■ **TASK DIRECTIONS**
Every line of the data below that holds the string "screenshot" needs to be reported.
**** DATA IN THIS EXERCISE ****
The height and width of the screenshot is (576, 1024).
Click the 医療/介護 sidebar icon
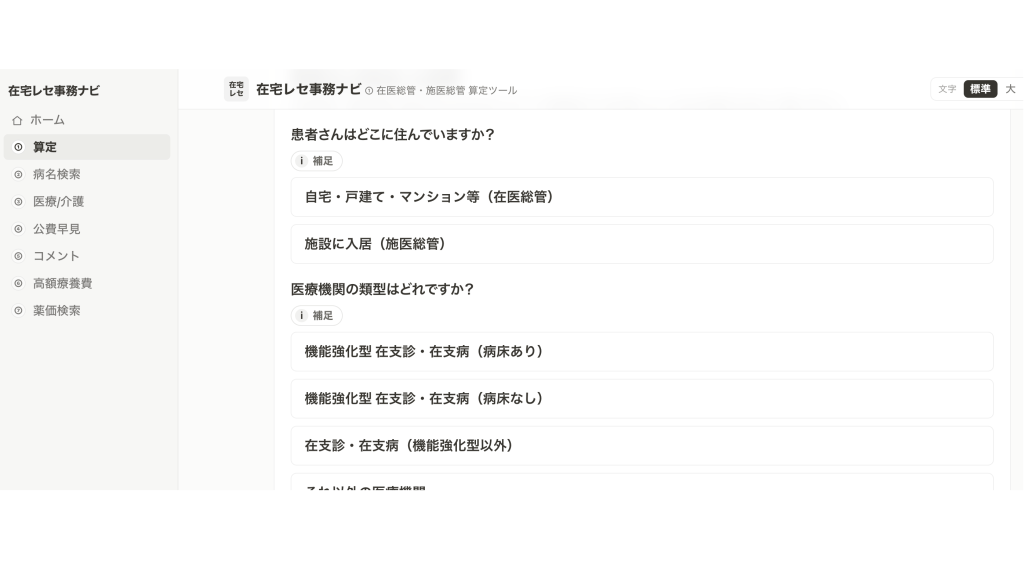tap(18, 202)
****
**** DATA IN THIS EXERCISE ****
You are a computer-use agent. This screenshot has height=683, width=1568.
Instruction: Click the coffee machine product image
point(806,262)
****
■ **YOUR RESPONSE**
The height and width of the screenshot is (576, 1024).
You are a computer-use agent. This screenshot has height=683, width=1568.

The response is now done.